Items from a dataset:
=-=-=

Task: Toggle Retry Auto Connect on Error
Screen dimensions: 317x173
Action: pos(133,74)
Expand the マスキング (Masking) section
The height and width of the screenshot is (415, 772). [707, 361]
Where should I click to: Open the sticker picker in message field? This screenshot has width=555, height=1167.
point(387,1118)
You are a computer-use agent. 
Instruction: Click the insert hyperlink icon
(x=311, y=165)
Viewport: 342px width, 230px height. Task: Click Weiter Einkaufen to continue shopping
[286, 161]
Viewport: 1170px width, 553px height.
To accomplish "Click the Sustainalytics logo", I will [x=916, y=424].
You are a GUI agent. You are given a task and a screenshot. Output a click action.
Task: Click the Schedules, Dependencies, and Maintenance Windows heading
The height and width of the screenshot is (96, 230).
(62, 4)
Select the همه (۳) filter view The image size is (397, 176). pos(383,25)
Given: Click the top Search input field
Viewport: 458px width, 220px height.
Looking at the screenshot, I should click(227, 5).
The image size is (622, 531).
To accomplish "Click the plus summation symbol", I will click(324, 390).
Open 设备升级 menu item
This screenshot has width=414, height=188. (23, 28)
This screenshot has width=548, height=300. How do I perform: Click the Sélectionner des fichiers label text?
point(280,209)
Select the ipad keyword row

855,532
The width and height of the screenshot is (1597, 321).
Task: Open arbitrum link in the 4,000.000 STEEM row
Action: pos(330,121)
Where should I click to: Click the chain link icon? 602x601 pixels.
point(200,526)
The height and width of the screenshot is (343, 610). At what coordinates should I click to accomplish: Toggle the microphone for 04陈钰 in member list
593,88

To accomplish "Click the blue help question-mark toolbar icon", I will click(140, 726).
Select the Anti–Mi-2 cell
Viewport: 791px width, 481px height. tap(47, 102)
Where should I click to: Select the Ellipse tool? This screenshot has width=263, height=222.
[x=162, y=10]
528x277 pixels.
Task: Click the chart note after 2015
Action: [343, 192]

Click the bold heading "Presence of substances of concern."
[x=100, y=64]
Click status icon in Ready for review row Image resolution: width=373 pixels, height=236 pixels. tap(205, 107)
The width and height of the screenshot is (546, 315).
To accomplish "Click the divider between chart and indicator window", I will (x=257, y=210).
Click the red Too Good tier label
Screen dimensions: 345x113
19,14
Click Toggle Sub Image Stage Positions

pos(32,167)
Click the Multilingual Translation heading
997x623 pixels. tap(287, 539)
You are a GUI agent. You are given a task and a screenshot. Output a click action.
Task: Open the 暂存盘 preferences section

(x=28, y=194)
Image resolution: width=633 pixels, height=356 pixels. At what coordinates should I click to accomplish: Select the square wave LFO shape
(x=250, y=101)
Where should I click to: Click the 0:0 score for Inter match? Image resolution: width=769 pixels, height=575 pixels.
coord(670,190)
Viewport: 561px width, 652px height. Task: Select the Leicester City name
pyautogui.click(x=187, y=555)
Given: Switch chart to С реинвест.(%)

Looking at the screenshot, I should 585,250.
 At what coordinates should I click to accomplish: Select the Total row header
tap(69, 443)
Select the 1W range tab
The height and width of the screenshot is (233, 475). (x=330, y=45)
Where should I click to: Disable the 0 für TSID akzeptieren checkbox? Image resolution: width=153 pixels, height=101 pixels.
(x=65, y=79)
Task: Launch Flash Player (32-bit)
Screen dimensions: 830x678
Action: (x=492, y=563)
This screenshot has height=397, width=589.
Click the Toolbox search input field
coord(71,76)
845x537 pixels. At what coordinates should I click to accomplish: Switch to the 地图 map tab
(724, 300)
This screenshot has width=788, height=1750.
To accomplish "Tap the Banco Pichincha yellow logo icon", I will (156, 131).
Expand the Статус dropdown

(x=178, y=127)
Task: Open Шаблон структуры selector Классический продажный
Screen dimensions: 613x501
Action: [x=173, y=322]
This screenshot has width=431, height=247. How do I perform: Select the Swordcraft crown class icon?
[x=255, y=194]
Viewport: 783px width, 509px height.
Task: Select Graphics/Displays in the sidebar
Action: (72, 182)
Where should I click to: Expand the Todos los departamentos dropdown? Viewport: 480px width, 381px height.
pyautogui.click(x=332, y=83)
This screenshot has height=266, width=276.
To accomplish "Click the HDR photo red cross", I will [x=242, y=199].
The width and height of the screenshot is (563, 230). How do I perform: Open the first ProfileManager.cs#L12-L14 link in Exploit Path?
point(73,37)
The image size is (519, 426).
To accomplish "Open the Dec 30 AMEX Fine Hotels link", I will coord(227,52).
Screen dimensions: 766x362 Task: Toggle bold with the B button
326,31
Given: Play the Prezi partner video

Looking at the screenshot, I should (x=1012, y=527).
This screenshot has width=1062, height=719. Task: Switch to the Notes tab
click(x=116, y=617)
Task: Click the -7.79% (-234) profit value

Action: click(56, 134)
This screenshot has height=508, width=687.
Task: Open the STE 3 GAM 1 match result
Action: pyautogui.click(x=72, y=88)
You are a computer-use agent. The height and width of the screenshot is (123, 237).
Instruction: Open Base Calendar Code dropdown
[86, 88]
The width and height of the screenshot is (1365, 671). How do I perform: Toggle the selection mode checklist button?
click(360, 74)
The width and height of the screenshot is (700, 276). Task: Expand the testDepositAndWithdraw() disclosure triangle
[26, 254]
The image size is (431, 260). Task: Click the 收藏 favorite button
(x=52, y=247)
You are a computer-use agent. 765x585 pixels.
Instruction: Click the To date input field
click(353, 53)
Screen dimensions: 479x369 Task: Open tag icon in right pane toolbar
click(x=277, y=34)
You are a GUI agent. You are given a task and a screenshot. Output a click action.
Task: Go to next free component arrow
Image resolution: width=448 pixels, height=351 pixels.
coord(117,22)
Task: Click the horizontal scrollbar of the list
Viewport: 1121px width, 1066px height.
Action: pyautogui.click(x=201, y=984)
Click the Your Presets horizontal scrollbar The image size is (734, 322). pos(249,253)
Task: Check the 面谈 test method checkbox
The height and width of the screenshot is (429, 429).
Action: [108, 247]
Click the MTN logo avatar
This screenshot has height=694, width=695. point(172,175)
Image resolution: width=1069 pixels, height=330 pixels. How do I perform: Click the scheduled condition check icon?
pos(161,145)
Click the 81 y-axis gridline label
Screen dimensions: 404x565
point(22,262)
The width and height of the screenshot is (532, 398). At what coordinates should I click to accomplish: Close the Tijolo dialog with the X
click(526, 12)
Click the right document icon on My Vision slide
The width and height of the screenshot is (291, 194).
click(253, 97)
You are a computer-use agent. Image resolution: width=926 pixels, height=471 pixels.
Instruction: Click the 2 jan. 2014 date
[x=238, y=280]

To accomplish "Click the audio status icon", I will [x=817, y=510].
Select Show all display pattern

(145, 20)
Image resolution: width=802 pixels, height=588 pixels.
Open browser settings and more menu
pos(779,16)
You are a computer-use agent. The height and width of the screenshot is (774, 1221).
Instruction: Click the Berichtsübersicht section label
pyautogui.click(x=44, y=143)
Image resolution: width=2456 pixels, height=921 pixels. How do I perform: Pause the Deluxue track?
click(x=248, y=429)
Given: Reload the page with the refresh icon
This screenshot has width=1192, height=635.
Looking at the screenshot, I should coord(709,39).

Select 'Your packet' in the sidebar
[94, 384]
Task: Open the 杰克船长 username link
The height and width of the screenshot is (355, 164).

=-=-=

Task directions:
Reply with nothing but the number of lines in the entries above that hold the string "agent".

Result below:
8